There was no immediate claim of responsibility for the Idlib blasts. However, earlier suicide attacks in Syria have been claimed by a previously unknown group called Jabhat al-Nusra, purportedly a salafi jihadist organization.
Jabhat al-Nusra said it carried out the suicide bomb attack in Damascus last week, which killed 11 people and wounded 28. According to the jihadist website Shumukh al-Islam, Al-Nusra identified the suicide bomber as Abu Omar ash-Shami and said he detonated his bomb against security force personnel.
Jabhat al-Nusra also claimed twin suicide bombings in Damascus on March 17 which killed 27 people. In January, Lebanon's Al-Akhbar newspaper said it received a videotape from Jabhat al-Nusra showing a group of militants undergoing training. The video included a statement by Fateh Abu Mohammed Golani, the group's leader, in which he predicted the downfall of the Assad regime. The suicide bomber's name, Ash-Shami, means "of Damascus" in Arabic and "Golani" refers to the Syrian Golan Heights occupied by Israel since 1967, suggesting that Jabhat al-Nusri is composed of Syrian nationals.
Still, the Syrian opposition has cast doubts on the jihadist provenance of past suicide bombings, claiming they were actually carried out by the regime to justify its claims that it is confronting "Al-Qaeda terrorists" and "armed terrorist gangs" rather than an ostensibly peaceful opposition.

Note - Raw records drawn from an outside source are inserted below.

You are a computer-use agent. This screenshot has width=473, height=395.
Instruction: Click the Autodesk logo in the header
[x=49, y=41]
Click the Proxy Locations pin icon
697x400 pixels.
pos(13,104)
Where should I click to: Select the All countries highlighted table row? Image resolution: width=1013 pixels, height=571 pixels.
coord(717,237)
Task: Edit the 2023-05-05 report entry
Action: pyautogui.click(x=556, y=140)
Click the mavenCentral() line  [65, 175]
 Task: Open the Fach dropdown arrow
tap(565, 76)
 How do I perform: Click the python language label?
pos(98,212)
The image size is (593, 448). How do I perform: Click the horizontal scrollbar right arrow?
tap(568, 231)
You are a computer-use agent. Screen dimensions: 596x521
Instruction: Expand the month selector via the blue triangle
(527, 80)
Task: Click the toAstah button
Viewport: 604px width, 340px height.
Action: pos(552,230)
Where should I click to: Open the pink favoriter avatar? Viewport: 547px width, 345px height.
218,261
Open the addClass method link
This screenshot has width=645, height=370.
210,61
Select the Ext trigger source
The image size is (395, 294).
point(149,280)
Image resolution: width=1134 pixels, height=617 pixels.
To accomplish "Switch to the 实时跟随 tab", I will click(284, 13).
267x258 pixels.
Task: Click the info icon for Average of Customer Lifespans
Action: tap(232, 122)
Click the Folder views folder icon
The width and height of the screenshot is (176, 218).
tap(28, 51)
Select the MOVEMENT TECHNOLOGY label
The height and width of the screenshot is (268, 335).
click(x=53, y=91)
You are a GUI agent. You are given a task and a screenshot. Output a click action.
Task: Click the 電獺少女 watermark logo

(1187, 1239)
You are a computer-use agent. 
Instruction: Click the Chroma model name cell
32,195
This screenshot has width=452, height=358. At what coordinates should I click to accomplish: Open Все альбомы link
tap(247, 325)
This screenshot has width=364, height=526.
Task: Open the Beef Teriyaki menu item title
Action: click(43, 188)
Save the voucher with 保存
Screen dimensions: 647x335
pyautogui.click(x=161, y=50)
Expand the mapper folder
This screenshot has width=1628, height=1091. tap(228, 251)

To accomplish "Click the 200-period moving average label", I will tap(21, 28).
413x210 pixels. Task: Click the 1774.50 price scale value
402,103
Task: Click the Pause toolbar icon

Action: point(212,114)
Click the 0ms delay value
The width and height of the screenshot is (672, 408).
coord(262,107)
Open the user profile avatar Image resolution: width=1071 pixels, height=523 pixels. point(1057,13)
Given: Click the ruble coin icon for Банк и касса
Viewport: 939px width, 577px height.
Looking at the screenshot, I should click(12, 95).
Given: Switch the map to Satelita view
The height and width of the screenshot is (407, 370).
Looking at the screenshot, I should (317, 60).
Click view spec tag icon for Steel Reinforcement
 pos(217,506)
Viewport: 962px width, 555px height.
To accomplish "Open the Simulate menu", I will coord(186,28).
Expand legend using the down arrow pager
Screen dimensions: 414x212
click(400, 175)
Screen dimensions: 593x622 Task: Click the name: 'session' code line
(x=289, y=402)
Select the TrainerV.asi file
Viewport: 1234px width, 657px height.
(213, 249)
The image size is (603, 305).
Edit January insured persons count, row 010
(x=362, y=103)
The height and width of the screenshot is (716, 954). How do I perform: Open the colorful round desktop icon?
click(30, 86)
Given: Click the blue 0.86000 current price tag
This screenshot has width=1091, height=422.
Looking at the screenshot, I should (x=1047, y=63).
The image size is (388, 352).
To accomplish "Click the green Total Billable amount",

"The only Al Qaeda cells that operate in Syria are those manipulated by Assad's security apparatuses," said Ammar Abdulhamid, a US-based Syrian opposition activist in an online newsletter emailed today. "The suicide bombings are directly staged or facilitated by them. Issues pertaining to the timing and the real beneficiaries, and everything we know about the Assads' involvement in terror networks, all point in this direction."